Calcuating the mean and standard deviation for normalize

JonathanSum · February 5, 2020, 5:43pm

I see there are some post here: Example of data.normalize for fastAI v1
Calculating New stats
Error in calculating mean and standard deviation of channels of image
But I still don’t understand the formula for it. Is it taking the number of images, except the channel? I don’t know.
I used the code to calculate it, but I guess my pictures’s size of not the same for training. It fails. Maybe I will use the same size or resizing it for dataloader. But I still don’t know how to write some code to calculate the mean and standard deviation.

my dataset:https://drive.google.com/open?id=1uYVjdra05Dpgcgmn1gSlAf8azVIeww_n
Can someone help me

LessW2020 · February 5, 2020, 8:55pm

Normalizing means getting the mean and std deviation for each channel
Thus you get something like this
imagenet_stats : ([0.485, 0.456, 0.406], [0.229, 0.224, 0.225])
Note that you have to also divide by 255 as well.

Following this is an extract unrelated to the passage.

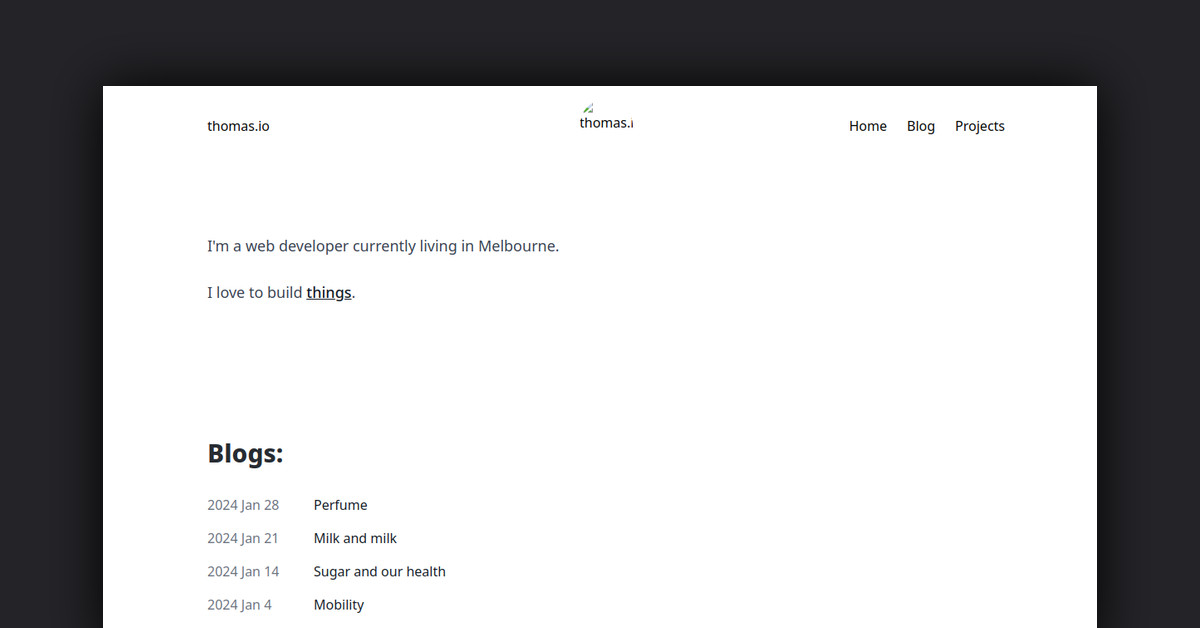Click the 2024 Jan 28 date
1200x628 pixels.
[x=243, y=505]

LessW2020 · February 5, 2020, 8:57pm

Note theres more info and sample code here

JonathanSum · February 5, 2020, 10:43pm

Hi, I tried many code on the forum, but they all throw me an error that the size are not the same.

My dataset is so different than image-net and the MINST data-set. I have heard the lesson7 2018 talks about it, but I don’t see it.
What is the reason why divide by 255? Because we want to resize the images to be 255 for training?
I still don’t understand how to calculate it. I don’t even see the formula.
I have heard that we need to count all the number of images in the training set. Is this true?
Thank You.

juvian · February 5, 2020, 11:07pm

You should just be using .normalize() on your databunch for it to normalize according to your own images.

Because if you calculate manually the stats for pixels, they will be in 0-255 range but fastai later uses tensors in 0-1 range so you need to divide by 255.
you can check how its done in fastai. But its as simple as calculating mean and standard deviation over each channel of your images
Fastai uses a single batch to calculate stats, but iterating your whole databunch might give more accurate results

JonathanSum · February 6, 2020, 4:26pm

Hi, If I am going to resize it to be 224 at the dataloader, should I calcuate the mean and std after resize it before it?

juvian · February 6, 2020, 5:29pm

That’s a good question, not sure. You should try out both and see what works best ^^

jeremy · February 7, 2020, 4:42am

Can’t see why it would make any significant difference.

AjayStark · February 7, 2020, 3:22pm

Hi, while creating data for critic why are we using crappy and actual images?
Critic is supposed to classify between generated images and actual images and the generator will improve the generated images accordingly.
So in the that case, the critic data should contain gen images and actual images right?

Thanks,

kshitijpatil09 · April 2, 2020, 5:47pm

Should I divide sums of mean and std by no. of batches or total no. of examples?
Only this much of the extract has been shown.